Dissenting Opinion by
Mr. Justice Brown,February 24, 1913:
I did not sit when Egan v. Claysville Boro., 239 Pa. 259, was argued, nor was I present when the case was disposed of in the consultation room. I could not, therefore, with propriety, note my dissent from the decree of the majority of the court. In the present case, in which I did sit, it seems to me that the records of this court call for my dissent, and I cannot, therefore, withhold it.
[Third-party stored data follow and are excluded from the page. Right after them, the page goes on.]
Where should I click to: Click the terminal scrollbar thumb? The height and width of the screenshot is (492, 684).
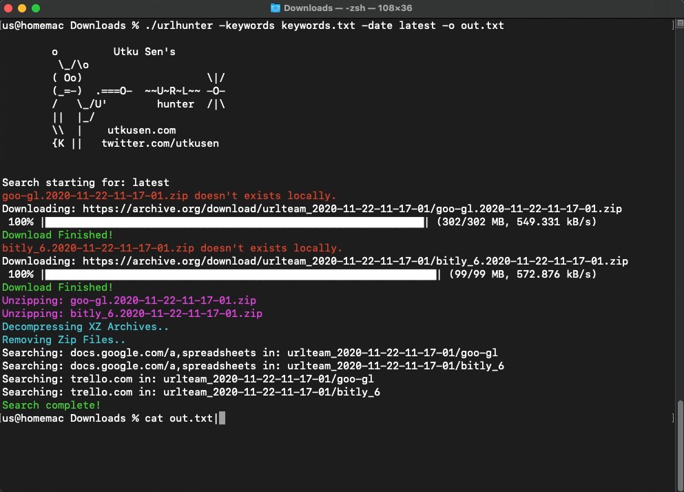(x=680, y=441)
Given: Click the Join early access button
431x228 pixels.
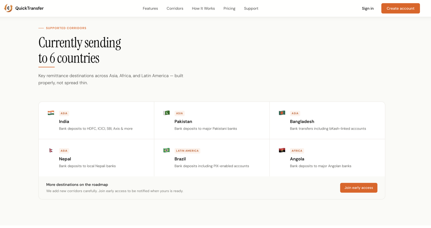Looking at the screenshot, I should (359, 188).
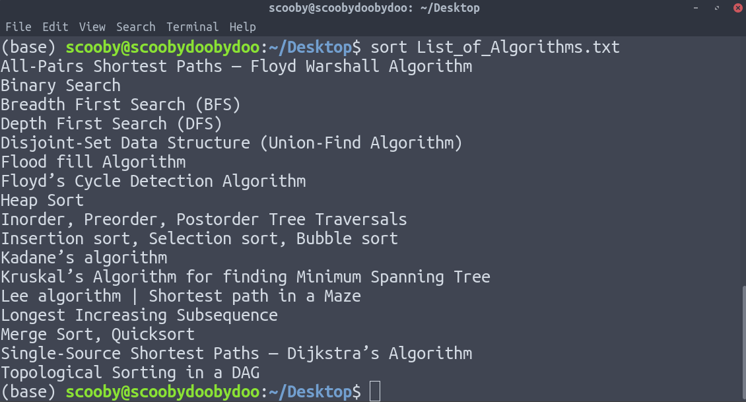Open the Help menu
The width and height of the screenshot is (746, 402).
[242, 27]
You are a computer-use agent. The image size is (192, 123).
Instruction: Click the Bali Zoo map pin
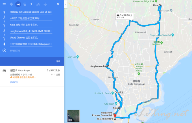tap(162, 43)
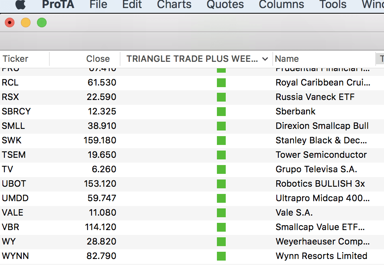
Task: Open the ProTA application menu
Action: (58, 4)
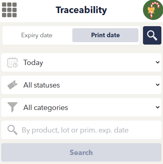Expand the Today date chevron

(x=158, y=62)
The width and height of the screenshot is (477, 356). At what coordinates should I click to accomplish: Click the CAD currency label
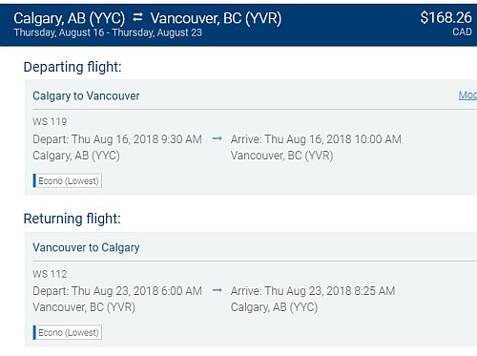point(462,32)

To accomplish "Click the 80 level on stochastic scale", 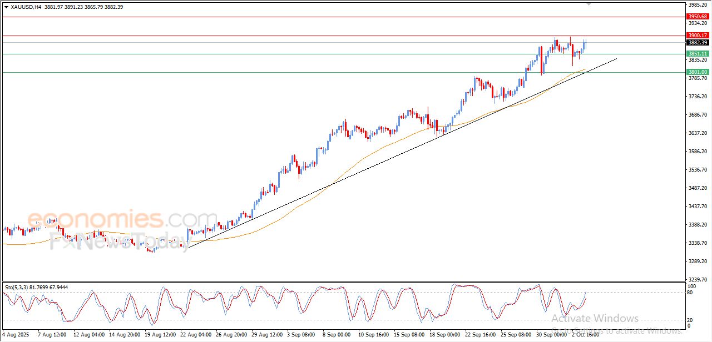I will click(691, 293).
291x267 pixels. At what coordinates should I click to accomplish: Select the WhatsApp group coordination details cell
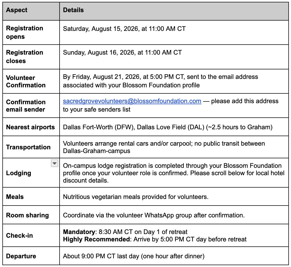[x=174, y=215]
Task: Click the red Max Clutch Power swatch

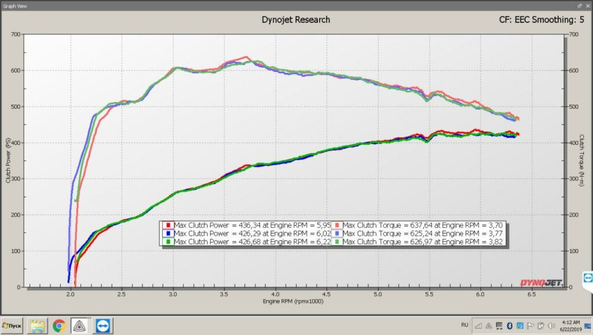Action: point(167,225)
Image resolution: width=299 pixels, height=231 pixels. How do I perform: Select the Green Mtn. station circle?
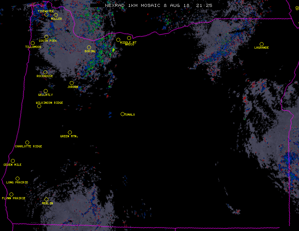point(70,133)
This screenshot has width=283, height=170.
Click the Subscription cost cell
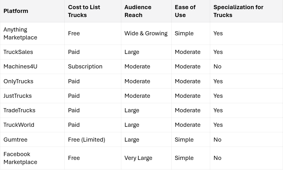[85, 67]
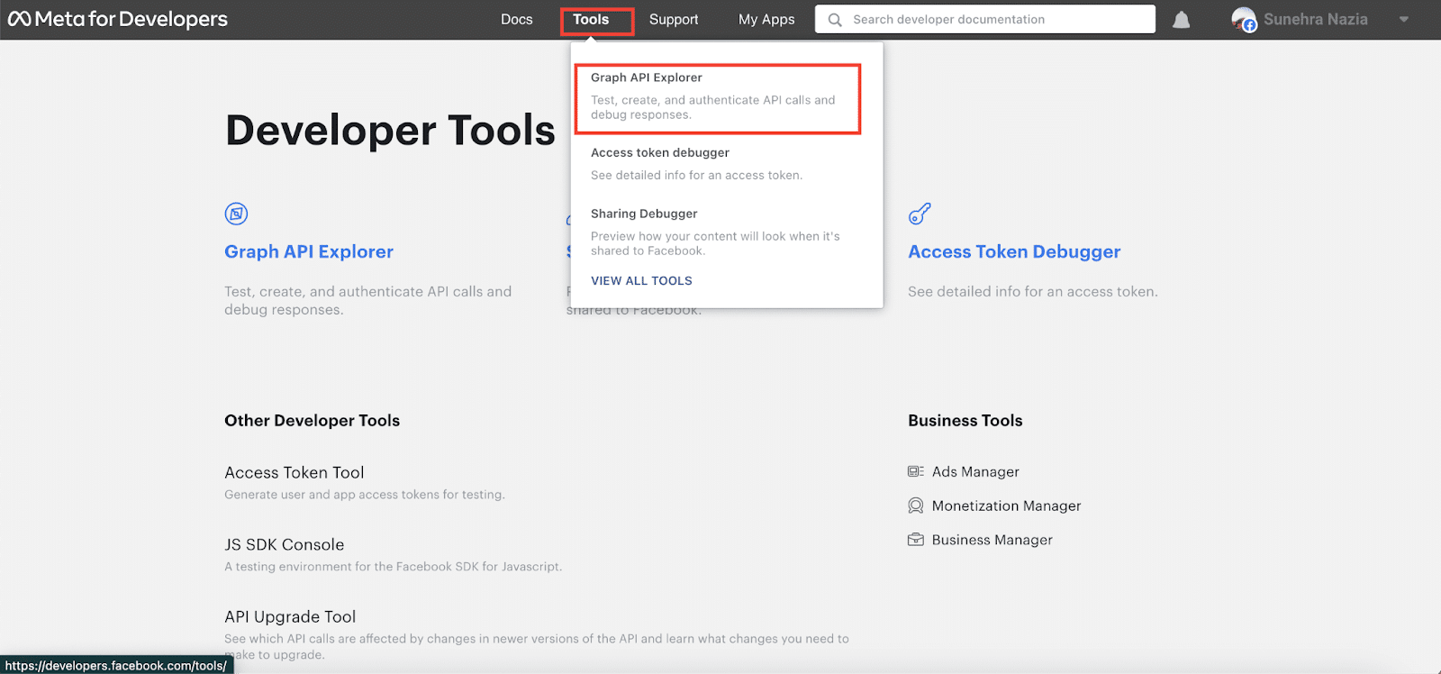Open the notifications bell icon
This screenshot has width=1441, height=674.
(x=1181, y=20)
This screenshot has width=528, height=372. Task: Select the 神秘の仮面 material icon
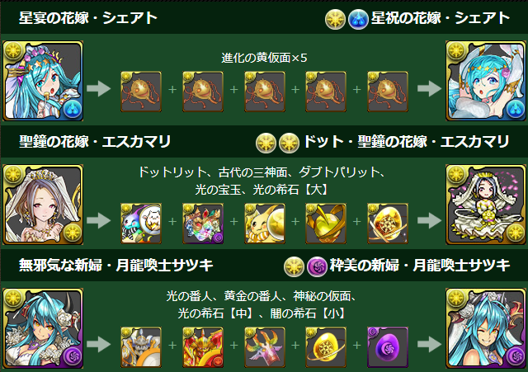[x=265, y=347]
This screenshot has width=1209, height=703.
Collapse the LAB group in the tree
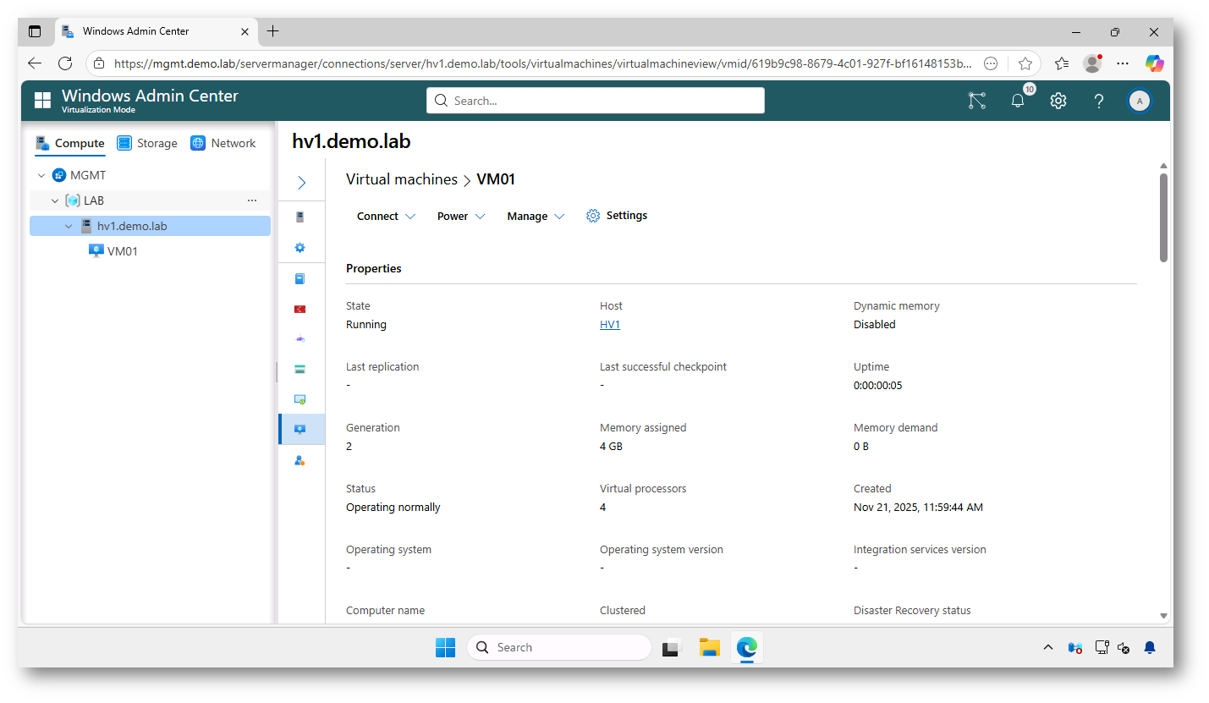pos(55,200)
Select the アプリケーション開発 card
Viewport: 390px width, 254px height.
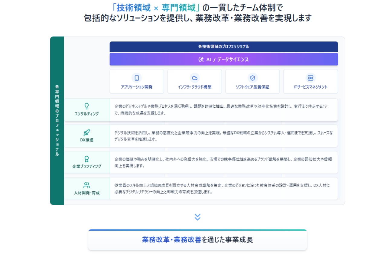tap(137, 81)
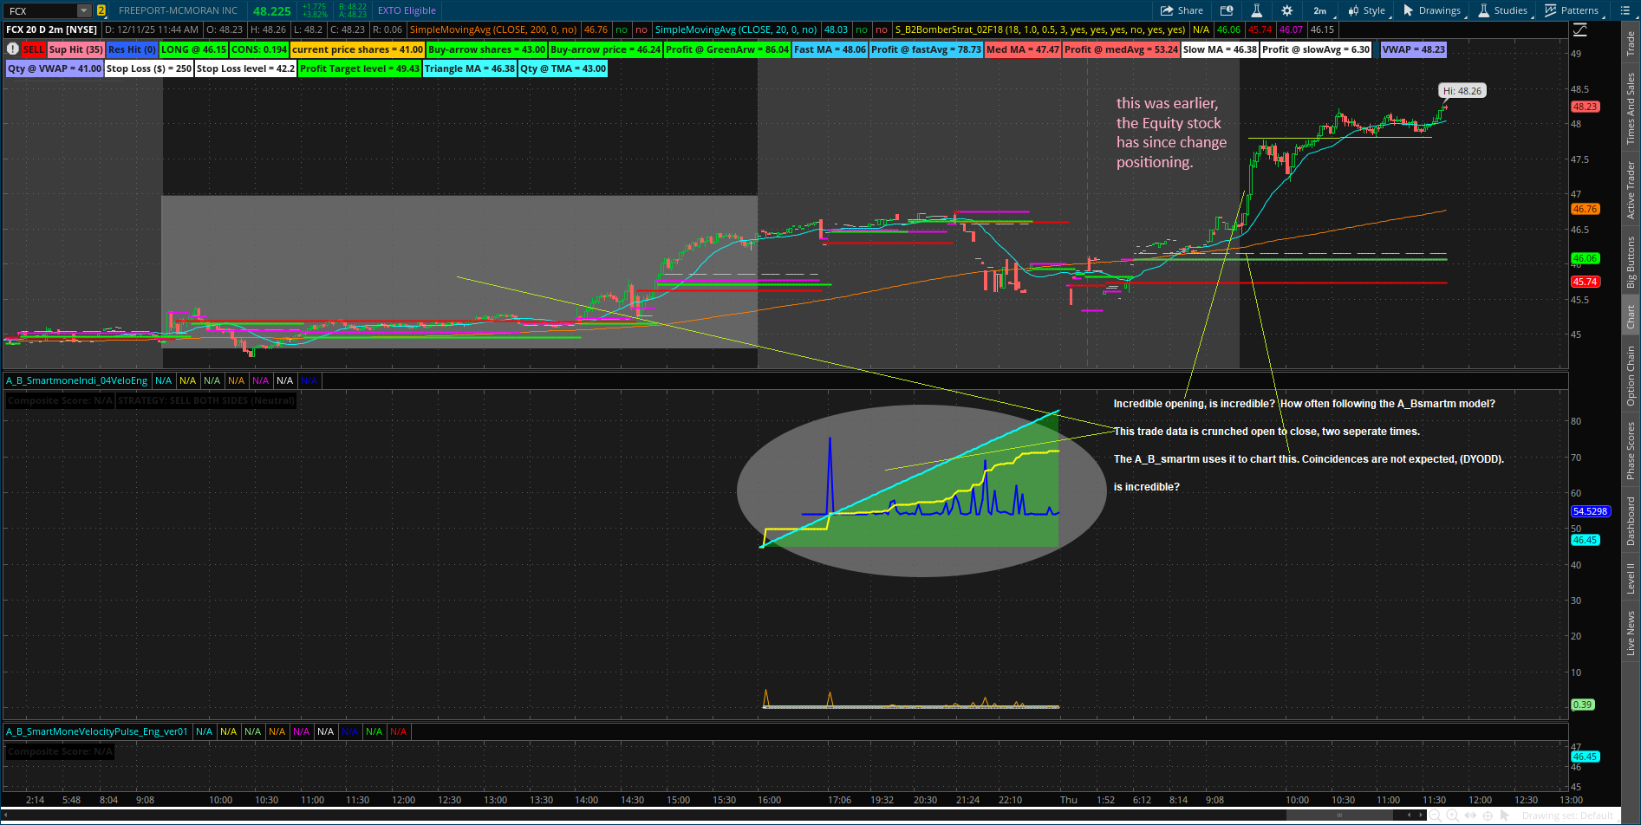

Less than three years ago, in construing the Act of April 20, 1874, P. L. 65, and the amendments- to it, this court held, without dissent from any member, that a *310“desire” for the increase of municipal indebtedness must be by separate and independent councilmanic action: Hoffman v. Pittsburgh, 229 Pa. 36. Within a year from the time we so held in that case, it was declared, in unambiguous words, with no member of the court dissenting, that the rule as laid down in Hoffman y. Pittsburgh would “not be pared down,” and that the expression of desire for an increase of municipal indebtedness must be “by a separate and independent ordinance or vote”: Bullitt v. Philadelphia, 230 Pa. 544. This deliberate deliverance of the court is now brushed aside with the comment, “Courts only adjudicate issues directly raised by the facts in a case or necessary to a solution of the legal problems involved.”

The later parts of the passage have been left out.